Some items
— start —
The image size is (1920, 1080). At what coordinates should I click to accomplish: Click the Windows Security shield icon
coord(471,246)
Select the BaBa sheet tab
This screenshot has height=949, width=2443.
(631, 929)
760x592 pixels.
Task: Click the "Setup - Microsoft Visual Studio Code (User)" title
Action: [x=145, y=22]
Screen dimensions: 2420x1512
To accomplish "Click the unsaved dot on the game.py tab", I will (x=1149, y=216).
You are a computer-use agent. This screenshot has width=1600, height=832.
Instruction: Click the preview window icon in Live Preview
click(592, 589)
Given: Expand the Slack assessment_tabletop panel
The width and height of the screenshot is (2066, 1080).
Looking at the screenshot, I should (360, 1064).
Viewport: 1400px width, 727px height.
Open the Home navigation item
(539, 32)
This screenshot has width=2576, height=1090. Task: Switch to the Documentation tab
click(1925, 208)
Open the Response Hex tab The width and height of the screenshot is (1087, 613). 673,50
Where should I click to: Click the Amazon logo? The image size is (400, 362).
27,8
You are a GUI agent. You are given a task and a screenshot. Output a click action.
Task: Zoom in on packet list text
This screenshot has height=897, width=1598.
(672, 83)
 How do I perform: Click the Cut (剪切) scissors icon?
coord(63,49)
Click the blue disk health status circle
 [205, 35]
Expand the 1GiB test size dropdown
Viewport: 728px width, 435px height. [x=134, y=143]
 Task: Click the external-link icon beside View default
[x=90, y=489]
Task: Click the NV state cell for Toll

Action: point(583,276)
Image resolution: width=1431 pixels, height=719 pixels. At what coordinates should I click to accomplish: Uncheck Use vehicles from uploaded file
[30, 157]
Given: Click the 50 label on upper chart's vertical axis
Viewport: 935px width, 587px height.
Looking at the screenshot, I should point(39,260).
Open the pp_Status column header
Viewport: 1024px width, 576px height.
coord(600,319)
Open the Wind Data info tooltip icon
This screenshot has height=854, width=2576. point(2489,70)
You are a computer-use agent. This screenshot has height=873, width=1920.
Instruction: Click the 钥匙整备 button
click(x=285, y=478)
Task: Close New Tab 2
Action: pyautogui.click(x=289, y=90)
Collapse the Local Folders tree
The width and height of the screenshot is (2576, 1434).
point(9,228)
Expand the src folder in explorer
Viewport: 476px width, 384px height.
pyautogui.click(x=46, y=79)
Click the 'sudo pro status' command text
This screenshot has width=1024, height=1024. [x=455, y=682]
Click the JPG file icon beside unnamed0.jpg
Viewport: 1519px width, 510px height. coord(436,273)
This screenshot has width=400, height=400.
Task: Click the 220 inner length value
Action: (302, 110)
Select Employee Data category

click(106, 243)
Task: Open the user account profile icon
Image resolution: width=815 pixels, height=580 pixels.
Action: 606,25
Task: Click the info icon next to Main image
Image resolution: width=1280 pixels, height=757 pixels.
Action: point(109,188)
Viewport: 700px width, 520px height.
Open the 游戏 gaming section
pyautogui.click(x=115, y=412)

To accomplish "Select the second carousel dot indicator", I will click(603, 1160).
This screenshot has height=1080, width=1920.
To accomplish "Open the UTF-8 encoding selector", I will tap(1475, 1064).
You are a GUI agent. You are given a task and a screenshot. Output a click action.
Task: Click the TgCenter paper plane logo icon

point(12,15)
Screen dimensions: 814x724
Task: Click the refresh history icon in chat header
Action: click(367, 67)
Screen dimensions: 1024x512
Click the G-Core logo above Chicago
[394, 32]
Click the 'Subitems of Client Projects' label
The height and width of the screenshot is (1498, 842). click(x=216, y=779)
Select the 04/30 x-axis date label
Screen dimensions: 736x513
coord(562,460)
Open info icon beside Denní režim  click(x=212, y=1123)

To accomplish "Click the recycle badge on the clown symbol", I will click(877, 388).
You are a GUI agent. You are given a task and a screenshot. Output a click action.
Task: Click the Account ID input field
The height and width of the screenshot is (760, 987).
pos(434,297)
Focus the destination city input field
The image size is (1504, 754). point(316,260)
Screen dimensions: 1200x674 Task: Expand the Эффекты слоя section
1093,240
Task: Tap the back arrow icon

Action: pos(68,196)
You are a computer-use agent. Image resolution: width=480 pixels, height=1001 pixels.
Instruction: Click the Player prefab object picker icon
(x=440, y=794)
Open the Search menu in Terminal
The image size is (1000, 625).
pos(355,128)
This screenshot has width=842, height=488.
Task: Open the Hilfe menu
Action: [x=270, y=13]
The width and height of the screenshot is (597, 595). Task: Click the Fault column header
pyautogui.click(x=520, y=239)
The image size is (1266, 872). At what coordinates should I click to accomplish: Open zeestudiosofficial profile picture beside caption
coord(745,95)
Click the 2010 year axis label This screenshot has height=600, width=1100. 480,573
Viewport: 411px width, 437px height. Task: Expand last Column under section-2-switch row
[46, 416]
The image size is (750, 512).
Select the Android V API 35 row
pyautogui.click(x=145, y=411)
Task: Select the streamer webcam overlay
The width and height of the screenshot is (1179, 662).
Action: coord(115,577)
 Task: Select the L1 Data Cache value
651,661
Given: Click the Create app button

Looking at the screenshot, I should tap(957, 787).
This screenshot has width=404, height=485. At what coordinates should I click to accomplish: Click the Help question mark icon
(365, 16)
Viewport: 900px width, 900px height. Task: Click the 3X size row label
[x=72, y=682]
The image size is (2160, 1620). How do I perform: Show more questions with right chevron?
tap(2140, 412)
— end —
- **TASK DETAILS**:
Reproduce every item above, swapping "Windows Security" for "Microsoft Defender" and leaving everything else unchanged.

- **FINAL RESULT**:
The image size is (1920, 1080). At what coordinates should I click to accomplish: Click the Microsoft Defender shield icon
coord(471,246)
Select the BaBa sheet tab
This screenshot has height=949, width=2443.
(631, 929)
760x592 pixels.
Task: Click the "Setup - Microsoft Visual Studio Code (User)" title
Action: [x=145, y=22]
Screen dimensions: 2420x1512
To accomplish "Click the unsaved dot on the game.py tab", I will (x=1149, y=216).
You are a computer-use agent. This screenshot has width=1600, height=832.
Instruction: Click the preview window icon in Live Preview
click(592, 589)
Given: Expand the Slack assessment_tabletop panel
The width and height of the screenshot is (2066, 1080).
Looking at the screenshot, I should (360, 1064).
Viewport: 1400px width, 727px height.
Open the Home navigation item
(539, 32)
This screenshot has width=2576, height=1090. Task: Switch to the Documentation tab
click(1925, 208)
Open the Response Hex tab The width and height of the screenshot is (1087, 613). 673,50
Where should I click to: Click the Amazon logo? The image size is (400, 362).
27,8
You are a GUI agent. You are given a task and a screenshot. Output a click action.
Task: Zoom in on packet list text
This screenshot has height=897, width=1598.
(672, 83)
 How do I perform: Click the Cut (剪切) scissors icon?
coord(63,49)
Click the blue disk health status circle
 [205, 35]
Expand the 1GiB test size dropdown
Viewport: 728px width, 435px height. [x=134, y=143]
 Task: Click the external-link icon beside View default
[x=90, y=489]
Task: Click the NV state cell for Toll

Action: point(583,276)
Image resolution: width=1431 pixels, height=719 pixels. At what coordinates should I click to accomplish: Uncheck Use vehicles from uploaded file
[30, 157]
Given: Click the 50 label on upper chart's vertical axis
Viewport: 935px width, 587px height.
Looking at the screenshot, I should point(39,260).
Open the pp_Status column header
Viewport: 1024px width, 576px height.
coord(600,319)
Open the Wind Data info tooltip icon
This screenshot has height=854, width=2576. point(2489,70)
You are a computer-use agent. This screenshot has height=873, width=1920.
Instruction: Click the 钥匙整备 button
click(x=285, y=478)
Task: Close New Tab 2
Action: pyautogui.click(x=289, y=90)
Collapse the Local Folders tree
The width and height of the screenshot is (2576, 1434).
point(9,228)
Expand the src folder in explorer
Viewport: 476px width, 384px height.
pyautogui.click(x=46, y=79)
Click the 'sudo pro status' command text
This screenshot has width=1024, height=1024. [x=455, y=682]
Click the JPG file icon beside unnamed0.jpg
Viewport: 1519px width, 510px height. coord(436,273)
This screenshot has width=400, height=400.
Task: Click the 220 inner length value
Action: (302, 110)
Select Employee Data category

click(106, 243)
Task: Open the user account profile icon
Image resolution: width=815 pixels, height=580 pixels.
Action: 606,25
Task: Click the info icon next to Main image
Image resolution: width=1280 pixels, height=757 pixels.
Action: point(109,188)
Viewport: 700px width, 520px height.
Open the 游戏 gaming section
pyautogui.click(x=115, y=412)

To accomplish "Select the second carousel dot indicator", I will click(603, 1160).
This screenshot has height=1080, width=1920.
To accomplish "Open the UTF-8 encoding selector", I will tap(1475, 1064).
You are a GUI agent. You are given a task and a screenshot. Output a click action.
Task: Click the TgCenter paper plane logo icon

point(12,15)
Screen dimensions: 814x724
Task: Click the refresh history icon in chat header
Action: click(367, 67)
Screen dimensions: 1024x512
Click the G-Core logo above Chicago
[394, 32]
Click the 'Subitems of Client Projects' label
The height and width of the screenshot is (1498, 842). click(x=216, y=779)
Select the 04/30 x-axis date label
Screen dimensions: 736x513
coord(562,460)
Open info icon beside Denní režim  click(x=212, y=1123)

To accomplish "Click the recycle badge on the clown symbol", I will click(877, 388).
You are a GUI agent. You are given a task and a screenshot. Output a click action.
Task: Click the Account ID input field
The height and width of the screenshot is (760, 987).
pos(434,297)
Focus the destination city input field
The image size is (1504, 754). point(316,260)
Screen dimensions: 1200x674 Task: Expand the Эффекты слоя section
1093,240
Task: Tap the back arrow icon

Action: pos(68,196)
You are a computer-use agent. Image resolution: width=480 pixels, height=1001 pixels.
Instruction: Click the Player prefab object picker icon
(x=440, y=794)
Open the Search menu in Terminal
The image size is (1000, 625).
pos(355,128)
This screenshot has width=842, height=488.
Task: Open the Hilfe menu
Action: [x=270, y=13]
The width and height of the screenshot is (597, 595). Task: Click the Fault column header
pyautogui.click(x=520, y=239)
The image size is (1266, 872). At what coordinates should I click to accomplish: Open zeestudiosofficial profile picture beside caption
coord(745,95)
Click the 2010 year axis label This screenshot has height=600, width=1100. 480,573
Viewport: 411px width, 437px height. Task: Expand last Column under section-2-switch row
[46, 416]
The image size is (750, 512).
Select the Android V API 35 row
pyautogui.click(x=145, y=411)
Task: Select the streamer webcam overlay
The width and height of the screenshot is (1179, 662).
Action: coord(115,577)
 Task: Select the L1 Data Cache value
651,661
Given: Click the Create app button

Looking at the screenshot, I should tap(957, 787).
This screenshot has width=404, height=485. At what coordinates should I click to accomplish: Click the Help question mark icon
(365, 16)
Viewport: 900px width, 900px height. Task: Click the 3X size row label
[x=72, y=682]
The image size is (2160, 1620). How do I perform: Show more questions with right chevron?
tap(2140, 412)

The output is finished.